And yes, the flushable wipes are a must!  Keep a travel pack handy!  

cinrae123

Hi Ladies,,,,,,,,,,,,,,just popping in to say Hi,,,,,,,,and good for those of you that are done.  Big kudos to you all.  And to those that arent done yet,,,,,,,,,hang in there,,,,,you are almost thru that tunnel.  Sorry to see Shelly moving on out of here,,,,,,she always had some good insight.  And funny too.  Welcome to all the new ladies......I'm so sorry you have to be here,,,,,,,,,,but these ladies all have good info to share, you are in good hands here.  Just remember that this will be behind you and it will be a distant memory.  I am a little over a year out of chemo and radiation,,,,,,,and 8 months out of my last herceptin,,,,,,,,and doing just fine.  And the hair issue,,,,,,,,I was worried sick at first,,,,,,,,but when I lost it and then shaved my head,,,,,,,it was one thing I finally felt I had control of.  Plus,,,,,,,,getting ready in the morning was so easy,,,,,,,just pop on that wig and you are good to go. lol  And it does grow back,,,,,,,,my hair is all back to normal.  whoo hoo!!!! 

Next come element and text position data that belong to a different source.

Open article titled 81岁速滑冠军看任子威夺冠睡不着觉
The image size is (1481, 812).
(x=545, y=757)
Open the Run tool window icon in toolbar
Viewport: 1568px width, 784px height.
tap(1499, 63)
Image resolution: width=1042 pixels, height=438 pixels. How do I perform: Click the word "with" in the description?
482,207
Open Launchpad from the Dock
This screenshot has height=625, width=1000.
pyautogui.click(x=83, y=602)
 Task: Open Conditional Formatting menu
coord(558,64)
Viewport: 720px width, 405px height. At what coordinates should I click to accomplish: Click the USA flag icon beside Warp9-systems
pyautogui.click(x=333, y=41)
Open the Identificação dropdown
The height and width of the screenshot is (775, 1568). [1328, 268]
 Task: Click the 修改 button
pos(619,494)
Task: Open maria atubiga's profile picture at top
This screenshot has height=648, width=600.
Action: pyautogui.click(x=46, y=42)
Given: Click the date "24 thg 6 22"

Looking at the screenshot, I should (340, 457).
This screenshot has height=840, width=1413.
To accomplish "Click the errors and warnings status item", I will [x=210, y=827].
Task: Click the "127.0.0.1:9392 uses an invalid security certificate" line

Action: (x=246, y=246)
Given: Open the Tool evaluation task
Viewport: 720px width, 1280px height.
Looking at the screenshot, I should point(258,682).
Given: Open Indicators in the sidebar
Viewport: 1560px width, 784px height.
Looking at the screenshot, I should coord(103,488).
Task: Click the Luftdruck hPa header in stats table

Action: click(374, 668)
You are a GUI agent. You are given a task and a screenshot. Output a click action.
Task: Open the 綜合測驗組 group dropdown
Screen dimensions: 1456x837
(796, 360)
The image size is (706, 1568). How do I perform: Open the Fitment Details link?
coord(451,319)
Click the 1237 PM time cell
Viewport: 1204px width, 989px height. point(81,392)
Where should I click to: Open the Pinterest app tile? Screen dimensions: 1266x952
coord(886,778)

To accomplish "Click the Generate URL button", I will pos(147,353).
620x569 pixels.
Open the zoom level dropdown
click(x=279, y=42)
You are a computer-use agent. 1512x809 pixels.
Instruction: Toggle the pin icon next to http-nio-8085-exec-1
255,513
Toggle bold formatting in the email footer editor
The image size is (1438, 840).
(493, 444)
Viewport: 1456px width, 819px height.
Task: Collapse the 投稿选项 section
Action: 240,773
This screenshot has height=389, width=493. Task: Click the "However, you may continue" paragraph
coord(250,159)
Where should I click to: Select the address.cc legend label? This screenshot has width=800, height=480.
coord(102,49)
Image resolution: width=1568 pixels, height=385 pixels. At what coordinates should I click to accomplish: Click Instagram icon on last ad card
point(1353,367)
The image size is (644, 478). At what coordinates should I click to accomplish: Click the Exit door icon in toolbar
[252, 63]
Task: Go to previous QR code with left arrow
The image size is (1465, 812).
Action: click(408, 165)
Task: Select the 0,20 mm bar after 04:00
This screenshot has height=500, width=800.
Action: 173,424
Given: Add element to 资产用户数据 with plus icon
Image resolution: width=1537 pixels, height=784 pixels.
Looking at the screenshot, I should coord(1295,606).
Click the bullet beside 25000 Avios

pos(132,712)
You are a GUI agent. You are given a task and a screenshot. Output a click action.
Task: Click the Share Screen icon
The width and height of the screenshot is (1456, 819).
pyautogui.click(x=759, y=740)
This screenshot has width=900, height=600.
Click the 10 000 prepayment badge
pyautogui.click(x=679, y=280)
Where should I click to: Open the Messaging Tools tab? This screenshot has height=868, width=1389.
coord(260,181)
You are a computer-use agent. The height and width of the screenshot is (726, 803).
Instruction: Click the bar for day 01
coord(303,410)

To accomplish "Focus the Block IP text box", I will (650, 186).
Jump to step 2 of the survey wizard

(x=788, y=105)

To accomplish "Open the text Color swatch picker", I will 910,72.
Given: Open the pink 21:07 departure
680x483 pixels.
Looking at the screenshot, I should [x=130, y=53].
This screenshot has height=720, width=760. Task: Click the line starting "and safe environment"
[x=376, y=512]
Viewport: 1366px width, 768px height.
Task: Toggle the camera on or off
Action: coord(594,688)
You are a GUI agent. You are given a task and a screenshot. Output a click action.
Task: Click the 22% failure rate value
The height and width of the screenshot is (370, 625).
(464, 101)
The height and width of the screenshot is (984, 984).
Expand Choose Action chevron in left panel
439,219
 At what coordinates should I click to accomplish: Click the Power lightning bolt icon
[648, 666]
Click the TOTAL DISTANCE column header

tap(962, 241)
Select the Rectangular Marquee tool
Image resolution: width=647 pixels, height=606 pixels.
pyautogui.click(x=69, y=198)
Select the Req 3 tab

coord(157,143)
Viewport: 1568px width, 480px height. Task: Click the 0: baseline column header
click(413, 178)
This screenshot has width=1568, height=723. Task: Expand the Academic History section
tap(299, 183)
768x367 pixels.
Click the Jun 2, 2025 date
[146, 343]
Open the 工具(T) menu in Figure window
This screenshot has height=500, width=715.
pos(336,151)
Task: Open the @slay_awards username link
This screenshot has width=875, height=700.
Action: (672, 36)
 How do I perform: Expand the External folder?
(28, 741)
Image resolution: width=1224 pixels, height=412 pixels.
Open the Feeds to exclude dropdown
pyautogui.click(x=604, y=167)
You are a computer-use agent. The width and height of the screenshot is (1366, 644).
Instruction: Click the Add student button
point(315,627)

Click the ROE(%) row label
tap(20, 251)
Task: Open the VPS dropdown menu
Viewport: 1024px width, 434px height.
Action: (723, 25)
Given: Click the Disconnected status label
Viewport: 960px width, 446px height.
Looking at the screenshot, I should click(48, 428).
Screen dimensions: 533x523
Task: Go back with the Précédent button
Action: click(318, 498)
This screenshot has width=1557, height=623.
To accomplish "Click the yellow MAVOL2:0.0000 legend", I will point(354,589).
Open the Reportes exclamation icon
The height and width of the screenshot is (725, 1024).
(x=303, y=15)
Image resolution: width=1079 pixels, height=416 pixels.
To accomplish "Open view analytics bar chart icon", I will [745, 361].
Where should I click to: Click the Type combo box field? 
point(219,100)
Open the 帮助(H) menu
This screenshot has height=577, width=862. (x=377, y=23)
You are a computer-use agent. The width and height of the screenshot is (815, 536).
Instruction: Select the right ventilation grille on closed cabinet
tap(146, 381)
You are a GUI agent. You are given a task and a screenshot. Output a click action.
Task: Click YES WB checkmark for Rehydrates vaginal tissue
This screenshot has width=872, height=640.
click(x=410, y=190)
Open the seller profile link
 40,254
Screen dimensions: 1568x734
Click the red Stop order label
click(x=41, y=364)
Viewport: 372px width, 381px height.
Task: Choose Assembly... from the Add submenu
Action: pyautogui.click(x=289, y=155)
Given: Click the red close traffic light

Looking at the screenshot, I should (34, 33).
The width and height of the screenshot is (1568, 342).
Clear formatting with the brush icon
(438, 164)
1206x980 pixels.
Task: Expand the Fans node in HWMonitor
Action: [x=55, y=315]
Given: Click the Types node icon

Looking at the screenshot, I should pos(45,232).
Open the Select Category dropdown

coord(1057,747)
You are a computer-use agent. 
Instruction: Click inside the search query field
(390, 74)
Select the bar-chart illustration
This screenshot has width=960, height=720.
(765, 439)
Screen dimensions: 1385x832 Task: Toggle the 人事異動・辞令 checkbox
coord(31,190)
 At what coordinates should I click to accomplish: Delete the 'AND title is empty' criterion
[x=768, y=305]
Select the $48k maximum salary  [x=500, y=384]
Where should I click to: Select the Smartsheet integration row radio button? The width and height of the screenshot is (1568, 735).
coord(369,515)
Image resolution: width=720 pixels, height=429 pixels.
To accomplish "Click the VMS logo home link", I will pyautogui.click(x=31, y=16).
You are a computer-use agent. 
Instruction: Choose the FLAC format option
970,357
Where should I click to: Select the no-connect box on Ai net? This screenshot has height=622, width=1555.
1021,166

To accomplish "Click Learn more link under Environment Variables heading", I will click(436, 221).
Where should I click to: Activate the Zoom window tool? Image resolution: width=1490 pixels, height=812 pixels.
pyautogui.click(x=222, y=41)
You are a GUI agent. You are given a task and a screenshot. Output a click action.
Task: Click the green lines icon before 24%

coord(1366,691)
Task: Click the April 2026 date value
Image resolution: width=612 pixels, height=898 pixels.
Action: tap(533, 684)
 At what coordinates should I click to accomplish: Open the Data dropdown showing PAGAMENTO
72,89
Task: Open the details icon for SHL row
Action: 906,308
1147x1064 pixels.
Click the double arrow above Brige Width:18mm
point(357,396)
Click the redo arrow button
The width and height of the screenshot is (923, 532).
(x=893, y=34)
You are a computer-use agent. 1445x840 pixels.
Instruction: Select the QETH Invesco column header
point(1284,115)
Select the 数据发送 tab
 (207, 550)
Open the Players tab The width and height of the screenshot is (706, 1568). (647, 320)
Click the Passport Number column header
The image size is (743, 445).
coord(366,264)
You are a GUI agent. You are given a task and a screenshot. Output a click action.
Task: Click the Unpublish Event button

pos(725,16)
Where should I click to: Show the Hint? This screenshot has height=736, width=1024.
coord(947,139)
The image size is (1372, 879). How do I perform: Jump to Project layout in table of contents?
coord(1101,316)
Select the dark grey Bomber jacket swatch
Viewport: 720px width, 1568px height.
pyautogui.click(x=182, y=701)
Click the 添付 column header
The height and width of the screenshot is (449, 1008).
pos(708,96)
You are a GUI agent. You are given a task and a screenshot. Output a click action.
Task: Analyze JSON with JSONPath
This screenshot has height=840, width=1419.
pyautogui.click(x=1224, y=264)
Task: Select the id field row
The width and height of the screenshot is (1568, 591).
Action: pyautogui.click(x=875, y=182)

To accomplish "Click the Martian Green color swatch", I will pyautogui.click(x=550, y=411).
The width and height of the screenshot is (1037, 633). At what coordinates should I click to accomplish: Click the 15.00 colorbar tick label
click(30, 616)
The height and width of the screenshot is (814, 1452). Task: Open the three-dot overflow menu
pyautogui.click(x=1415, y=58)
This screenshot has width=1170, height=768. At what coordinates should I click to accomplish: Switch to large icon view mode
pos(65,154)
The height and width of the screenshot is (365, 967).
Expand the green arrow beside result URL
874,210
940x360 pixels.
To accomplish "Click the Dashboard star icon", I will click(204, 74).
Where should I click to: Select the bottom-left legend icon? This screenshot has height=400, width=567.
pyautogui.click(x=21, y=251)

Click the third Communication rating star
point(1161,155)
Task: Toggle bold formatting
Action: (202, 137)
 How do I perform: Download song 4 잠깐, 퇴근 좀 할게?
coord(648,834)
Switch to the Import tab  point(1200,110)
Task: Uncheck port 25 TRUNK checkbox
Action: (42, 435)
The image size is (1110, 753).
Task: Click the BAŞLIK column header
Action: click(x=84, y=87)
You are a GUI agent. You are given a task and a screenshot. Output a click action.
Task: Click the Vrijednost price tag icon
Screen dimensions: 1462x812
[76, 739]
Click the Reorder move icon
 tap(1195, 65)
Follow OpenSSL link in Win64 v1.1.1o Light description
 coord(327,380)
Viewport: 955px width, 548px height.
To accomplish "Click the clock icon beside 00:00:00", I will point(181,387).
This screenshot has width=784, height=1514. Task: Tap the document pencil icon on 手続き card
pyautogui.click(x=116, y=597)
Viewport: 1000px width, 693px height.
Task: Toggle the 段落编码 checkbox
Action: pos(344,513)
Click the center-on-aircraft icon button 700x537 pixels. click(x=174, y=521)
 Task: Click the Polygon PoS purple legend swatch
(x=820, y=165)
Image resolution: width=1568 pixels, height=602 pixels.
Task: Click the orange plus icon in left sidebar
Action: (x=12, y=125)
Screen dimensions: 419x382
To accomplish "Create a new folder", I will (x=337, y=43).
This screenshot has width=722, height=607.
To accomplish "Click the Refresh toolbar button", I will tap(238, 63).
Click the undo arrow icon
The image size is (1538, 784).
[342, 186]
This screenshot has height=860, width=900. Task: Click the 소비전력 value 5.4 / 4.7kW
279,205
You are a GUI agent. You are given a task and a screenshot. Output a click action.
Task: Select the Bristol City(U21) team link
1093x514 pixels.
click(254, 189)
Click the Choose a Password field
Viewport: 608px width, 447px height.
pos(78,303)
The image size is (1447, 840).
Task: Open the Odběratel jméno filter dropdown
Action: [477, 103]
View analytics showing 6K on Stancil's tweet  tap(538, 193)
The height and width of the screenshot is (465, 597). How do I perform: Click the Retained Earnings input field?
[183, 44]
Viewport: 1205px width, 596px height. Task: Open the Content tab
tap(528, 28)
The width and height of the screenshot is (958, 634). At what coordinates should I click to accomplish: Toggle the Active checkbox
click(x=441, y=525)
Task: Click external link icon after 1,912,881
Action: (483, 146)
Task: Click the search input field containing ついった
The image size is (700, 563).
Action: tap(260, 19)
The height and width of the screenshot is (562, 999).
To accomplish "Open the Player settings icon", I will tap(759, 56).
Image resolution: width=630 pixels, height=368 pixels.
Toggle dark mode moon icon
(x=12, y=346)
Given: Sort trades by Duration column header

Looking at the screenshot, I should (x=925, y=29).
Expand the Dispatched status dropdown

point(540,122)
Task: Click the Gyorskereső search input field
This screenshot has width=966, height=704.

Gramma,,,,,,,,,,I'm so sorry to hear about your brother passing.  I know it must be hard for you,,,,,,,my prayers go out to you and your family.

Take care of yourselves.   Rest, take help when you need it, come here to vent and share and most important,,,,,,,,,,,chin up.  Stay positive.  There is light at the end of the tunnel, trust me on that.

Cindy

Lisa1964

Good Morning Ladies!!!

Wow, this place was busy yesterday.  Tx#5 seems to finally be subsiding.  Yesterday I worked a full day and I survived.  The bad taste is still lingering a bit but the digestive upset is gone (thank you Lord) and I have some energy back.  I am starting to look forward to my riding trip now.  I am just going to sit back for the next 12 days and bask in the glory of #6 and dream about having hair again.

Lucy Glad you found us.  You will find that we area  pretty consistent and very supportive group.  Hang in there, you are half way thru!

Shari Geting your "chemo kit" together will give you some mental control and some peace of mind going into the unknown.  Just remember you have a great bunch of people here to answer your questions and pray with you.

Mason Nausea is not acceptable in 2009.  When I complained, my doc wanted to go straight to more steroids before he even tried Zofran.  I said NO.  I felt I was getting enough steroids in the pre-meds and I was not pumping my body full of more until he tried all the other drugs that I knew for a fact were available (thanks to these great ladies).  The Zofran has worked for me, but had it not, I would have demanded Emend before I took the extra steroid.  Remember, we are allowed to argue with them.  There is no God in M.D.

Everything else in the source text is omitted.